On Wednesday, January 3, 2018, it was revealed that processors from leading chip makers contain vulnerabilities that could let attackers access sensitive information on computers, smartphones and servers. The vulnerabilities were discovered by researchers at Google’s Project Zero and have been dubbed “Meltdown” and “Spectre”. These threats exploit processors differently. Below is information that you can share with your customers to make them aware and understand what they should do to protect themselves. We also provide some suggestions you will want to consider to keep your business protected.
What exactly can happen?
In order for computer processes to run faster, a chip can “guess” what information the computer needs to perform an upcoming function. This is called speculative execution. When a chip guesses correctly, this speeds up your processing. If it guesses incorrectly it just takes a little longer for that process to finish. During these guessing processes your potentially sensitive data can be seen by someone who can exploit these vulnerabilities. So, from a high level, these exploits can make your personal information like passwords and encryption keys readable to hackers. The difference between Spectre and Meltdown are just in how the data is read. Spectre can actually trick your processor into running the speculative execution (guessing) process to get your sensitive info. Meltdown simply lets attackers access the sensitive information through the operating system on your device. These operating systems do include Windows, Linux, Chrome OS, Android and Mac OS.

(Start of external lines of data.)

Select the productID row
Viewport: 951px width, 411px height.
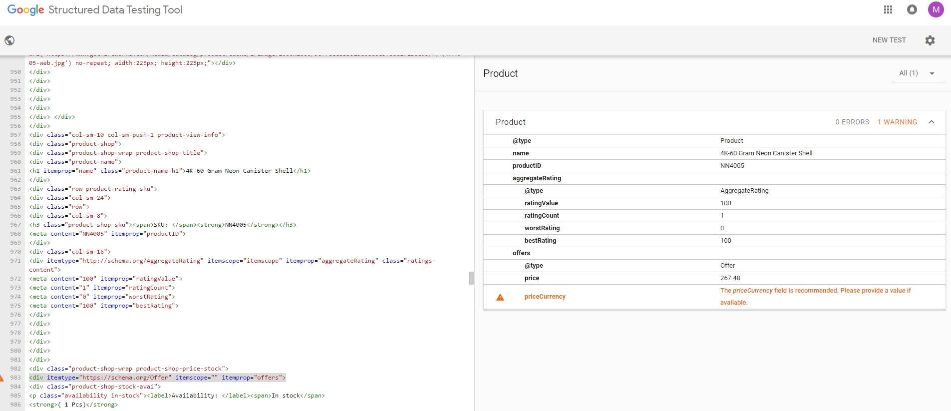point(527,166)
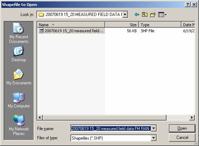
Task: Open My Recent Documents shortcut
Action: click(19, 33)
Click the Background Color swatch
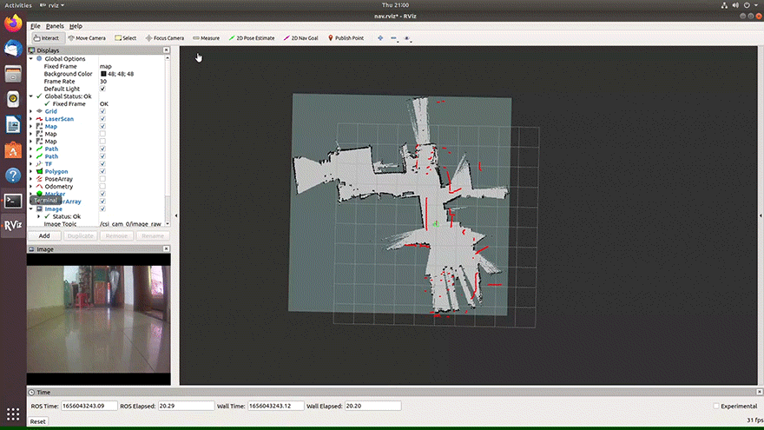 click(102, 74)
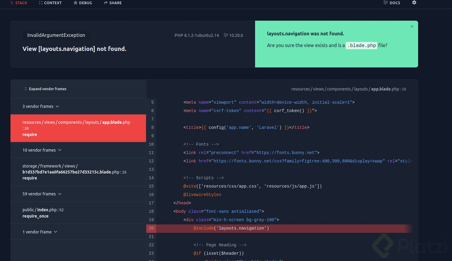Viewport: 452px width, 261px height.
Task: Click the Context brackets icon
Action: click(41, 3)
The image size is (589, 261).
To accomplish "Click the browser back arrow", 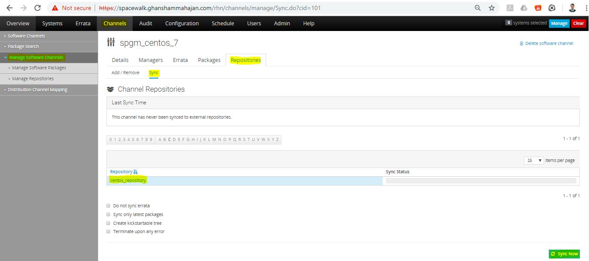I will [9, 8].
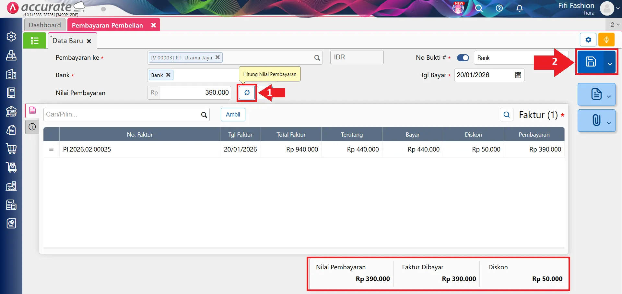
Task: Open the notifications bell
Action: coord(519,8)
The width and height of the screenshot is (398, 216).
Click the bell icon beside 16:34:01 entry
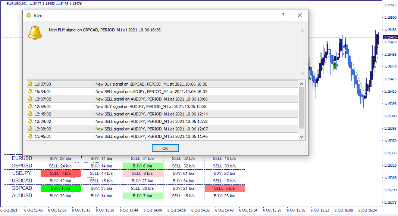click(30, 92)
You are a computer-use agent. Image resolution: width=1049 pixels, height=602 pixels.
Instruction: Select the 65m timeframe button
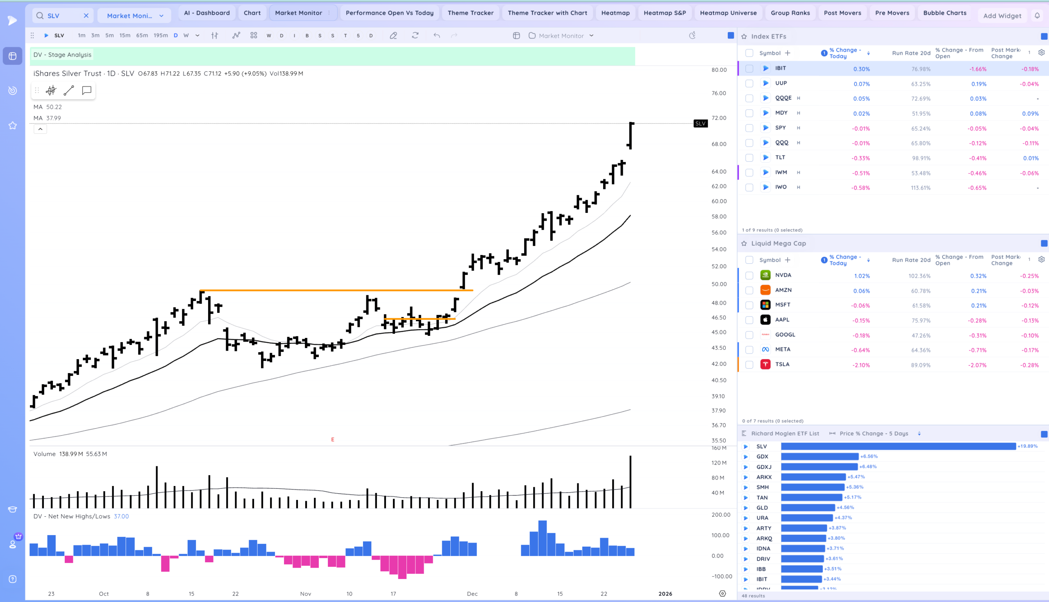tap(142, 36)
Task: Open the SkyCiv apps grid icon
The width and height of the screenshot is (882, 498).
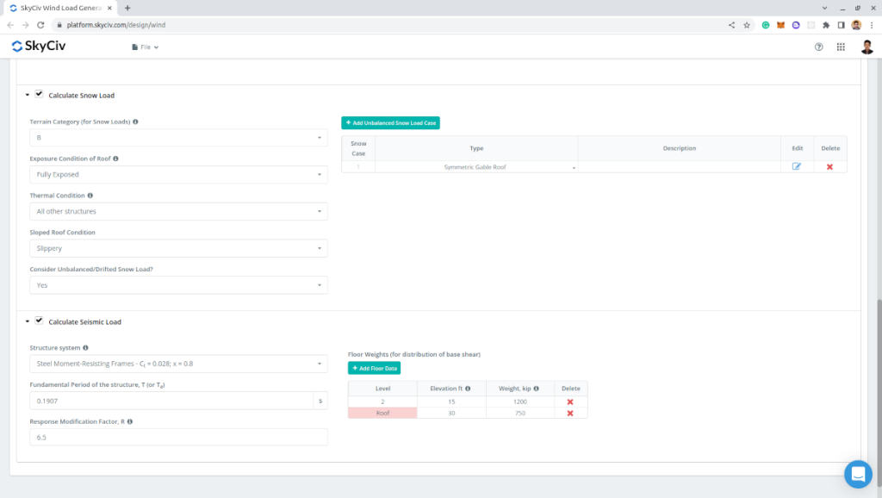Action: point(841,47)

What processors are affected?
Spectre has been verified to affect chips from large companies including Intel, ARM and AMD although all modern processors are potentially vulnerable. Meltdown, as of right now, has only been known to affect Intel chips that have been manufactured since 1995 with the exception of the Itanium and Atom chips made before 2013. The vulnerability is widespread and more than likely impacts most of your customers machines. But it doesn’t stop there, Meltdown can also affect servers, so major cloud services will need updated. As of Wednesday, Both Google and Amazon say that they have secured all affected products but it may take time for all cloud services to catch up.
What can be done to avoid an attack?
The good news is that researchers, chipmakers and computer companies are all saying that there are no known examples of these exploits being used to attack computers. However, now that this information is public, you can be sure that there will be people trying to take advantage. In order for a hacker to see this data, they would first need to install malicious software on your computer or device. This means that your customers need to make sure to keep their operating systems updated as well as their anti-virus/malware protection on and updated (SecureIT has automatic updates). Also, they should be on the lookout for phishing emails that try to trick them to download malicious software or files.

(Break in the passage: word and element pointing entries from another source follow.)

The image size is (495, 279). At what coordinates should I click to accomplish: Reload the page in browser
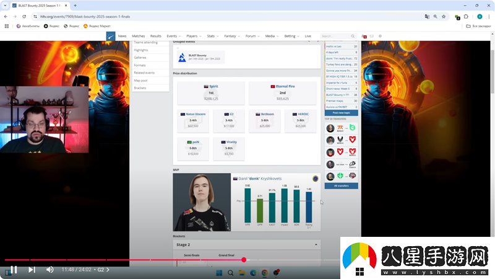(x=25, y=16)
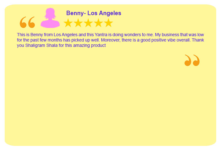Click the third gold rating star
The width and height of the screenshot is (220, 150).
click(88, 23)
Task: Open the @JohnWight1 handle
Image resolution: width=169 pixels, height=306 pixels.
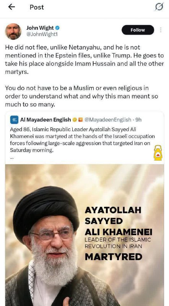Action: tap(42, 34)
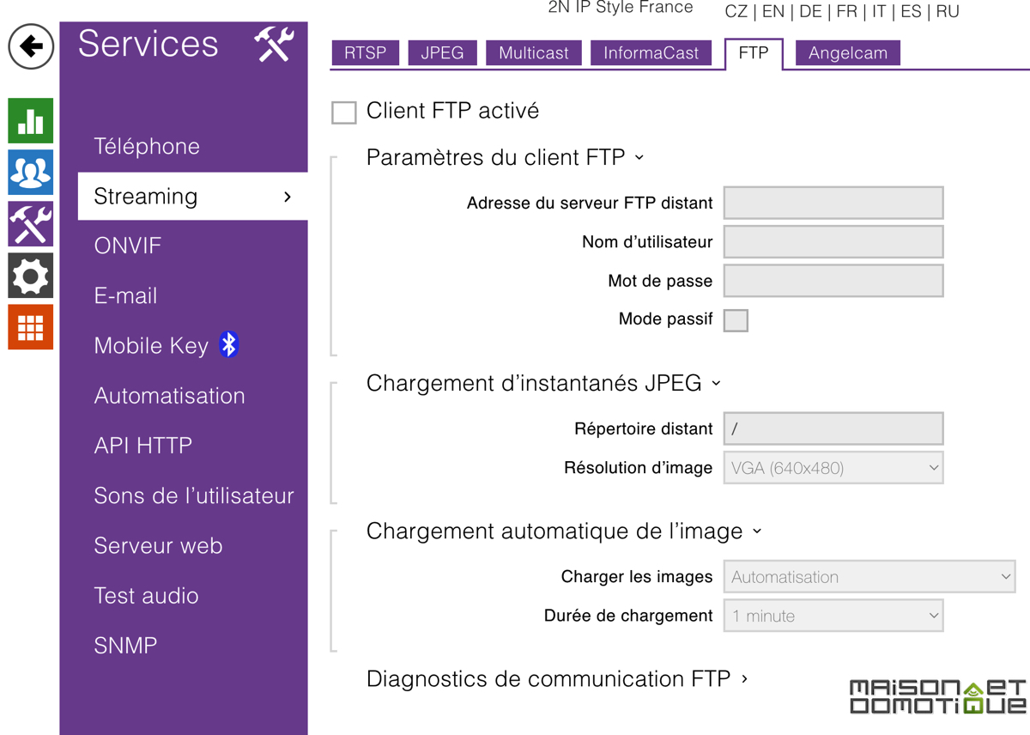The width and height of the screenshot is (1030, 735).
Task: Collapse Paramètres du client FTP section
Action: 505,158
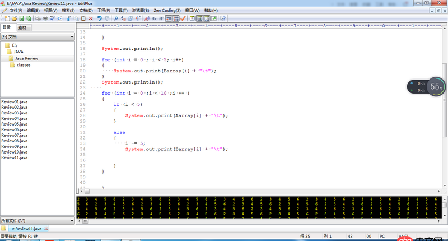Image resolution: width=448 pixels, height=241 pixels.
Task: Open Find using the magnifier icon
Action: click(x=116, y=18)
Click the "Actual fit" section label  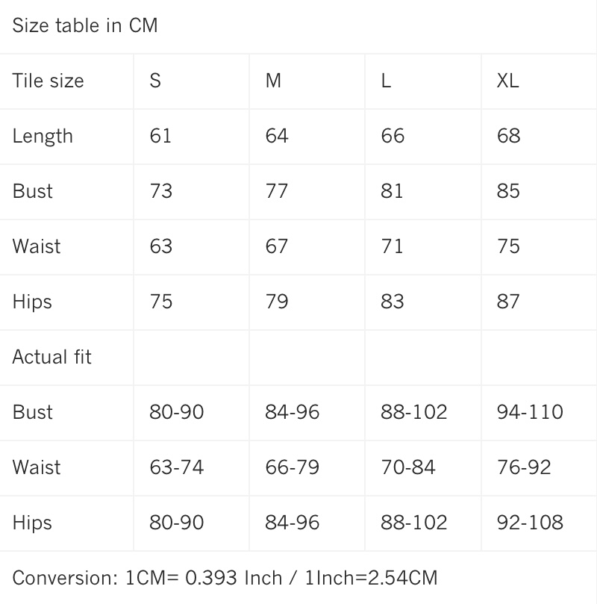point(52,357)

This serves as another reminder to your customers to make sure that their files are backed up and that their information is guarded by strong, unique passwords. Make sure that they have a strong anti-malware program installed and up-to-date. Tech Home Support and TotalTech Premium subscription customers that need help updating their operating systems can call in anytime for assistance.
What should providers be doing now?
SecurityCoverage has patched all of its servers and cloud services to the latest available patch levels, and if you have not already done so, we recommend that you do the same for your office. We will continue to monitor the situation and perform further maintenance as warranted. It is likely that more patches and updates will become available in the days and weeks ahead so keep an eye out for them and perform necessary maintenance in a timely manner.
Communicate the Spectre and Meltdown vulnerabilities to your customers so that they are informed and know what is recommended to best protect themselves.
We will keep you updated if there are further developments.